:: AIM OF THE TASK ::
Print nothing but the lines below starting at the line that holds "Task: Click the number" and ending at the line that holds "Where should I", including both, each exactly as written.

━━━━━ RECORDS

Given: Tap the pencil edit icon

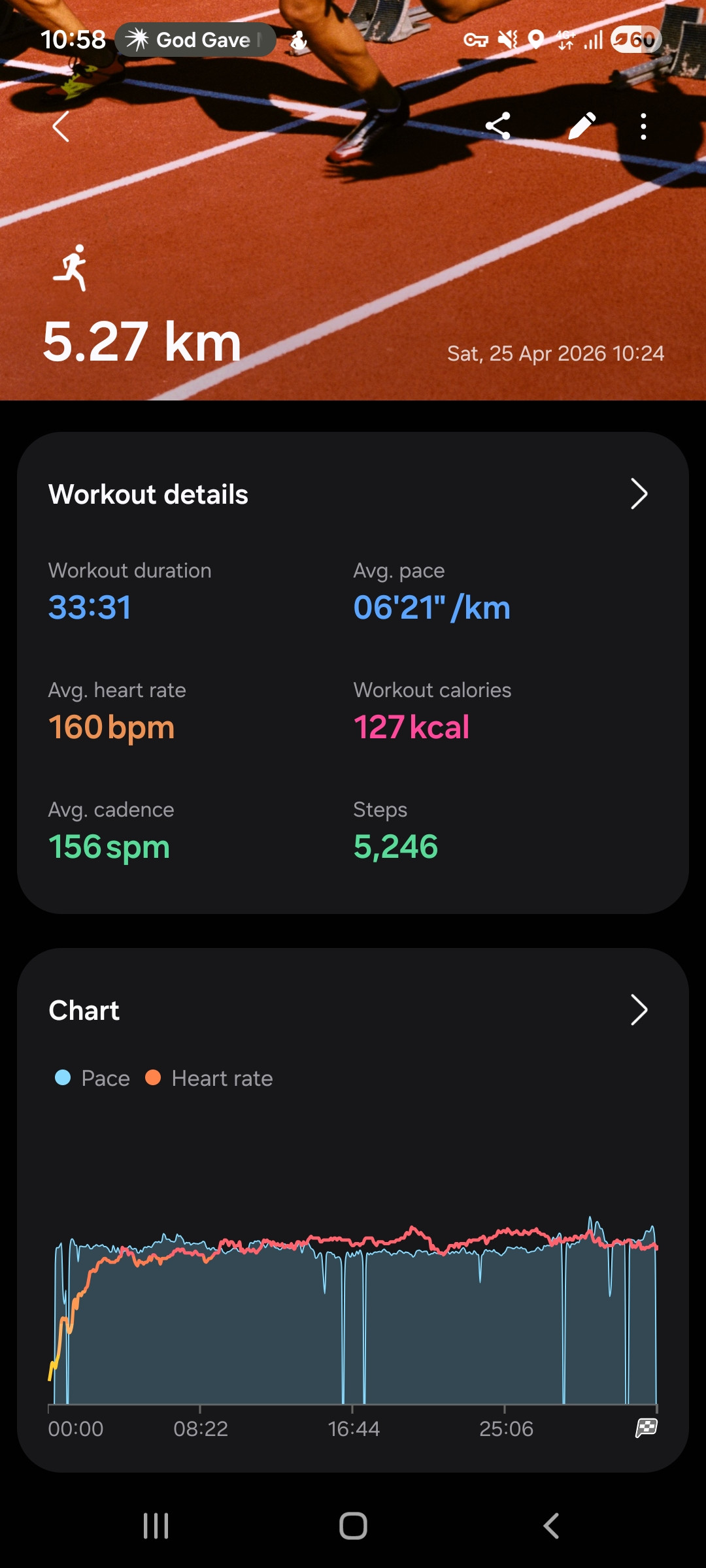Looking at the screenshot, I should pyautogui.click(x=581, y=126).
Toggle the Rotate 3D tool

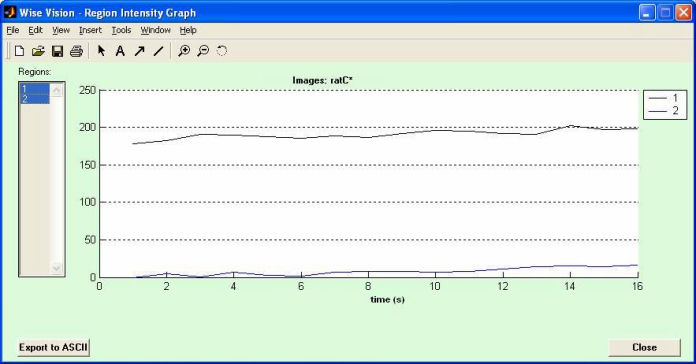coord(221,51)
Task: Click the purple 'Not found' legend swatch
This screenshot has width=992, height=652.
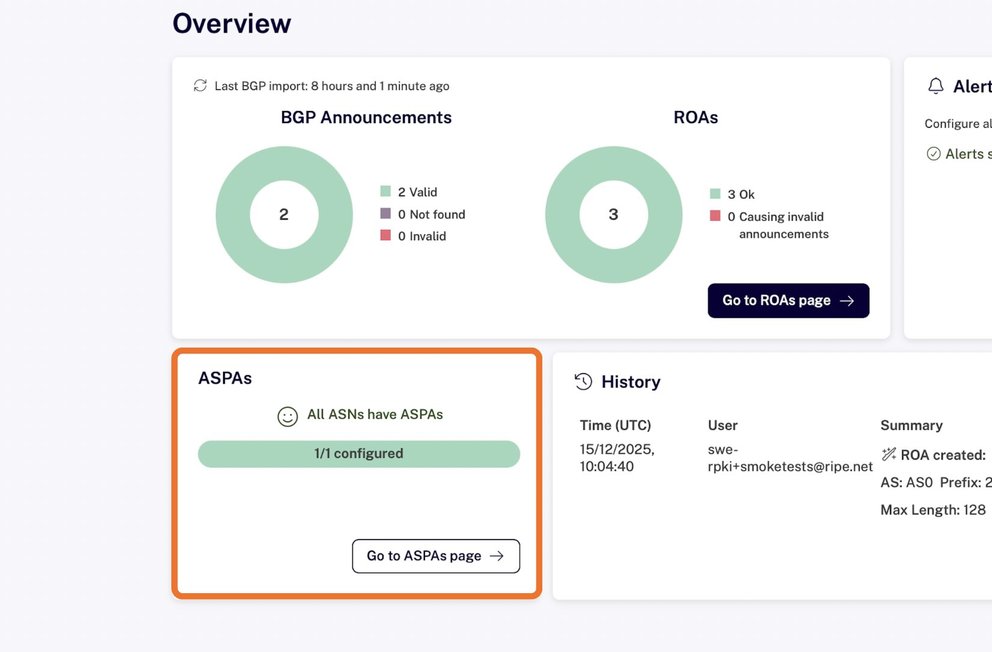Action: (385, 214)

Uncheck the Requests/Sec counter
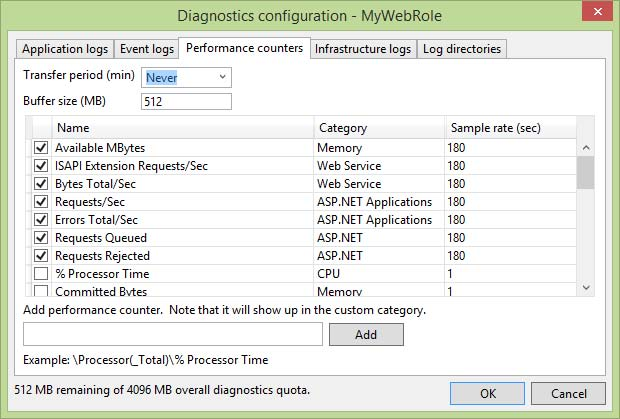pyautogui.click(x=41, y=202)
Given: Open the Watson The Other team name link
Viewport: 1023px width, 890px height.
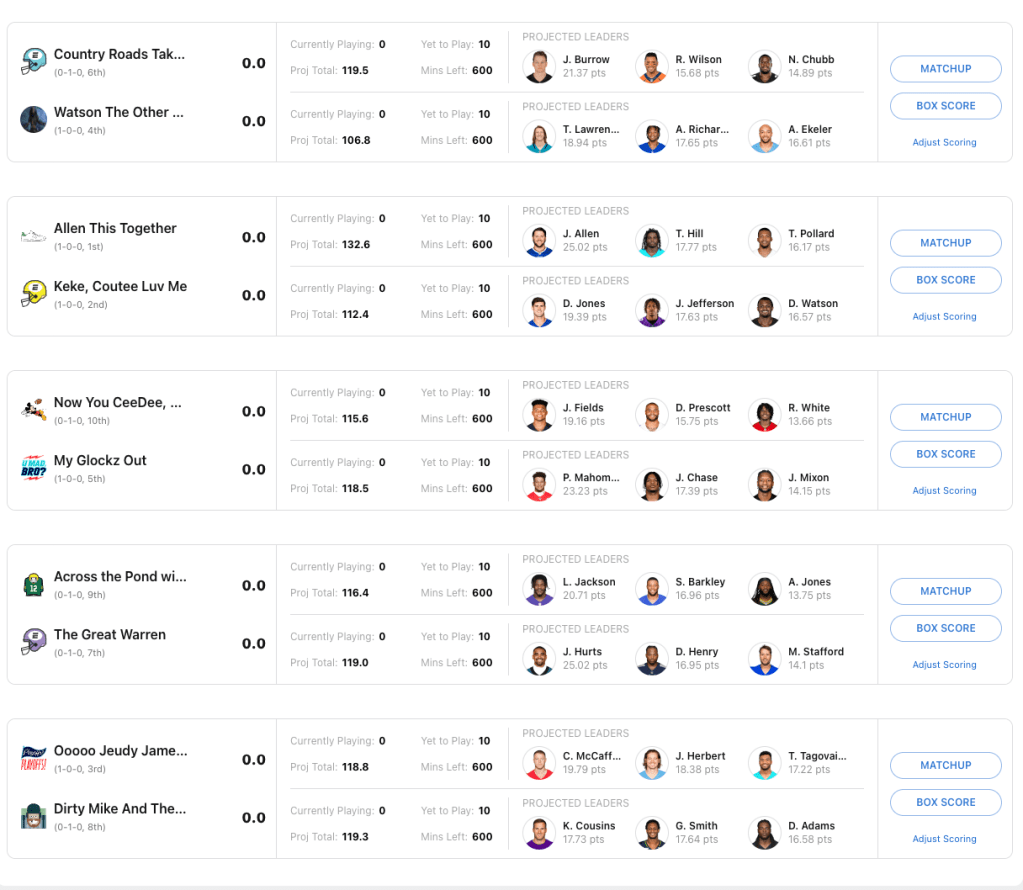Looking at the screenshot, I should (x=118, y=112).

━━━━━━━━━━
━━━━━ RECORDS

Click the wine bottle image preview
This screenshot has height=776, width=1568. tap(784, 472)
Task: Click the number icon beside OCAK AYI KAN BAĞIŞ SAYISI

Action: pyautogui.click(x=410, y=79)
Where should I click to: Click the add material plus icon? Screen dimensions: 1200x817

━━━━━━━━━━

:: TASK OUTPUT ::
Task: Click the number icon beside OCAK AYI KAN BAĞIŞ SAYISI

Action: pyautogui.click(x=410, y=79)
Where should I click to: Click the add material plus icon? Screen dimensions: 1200x817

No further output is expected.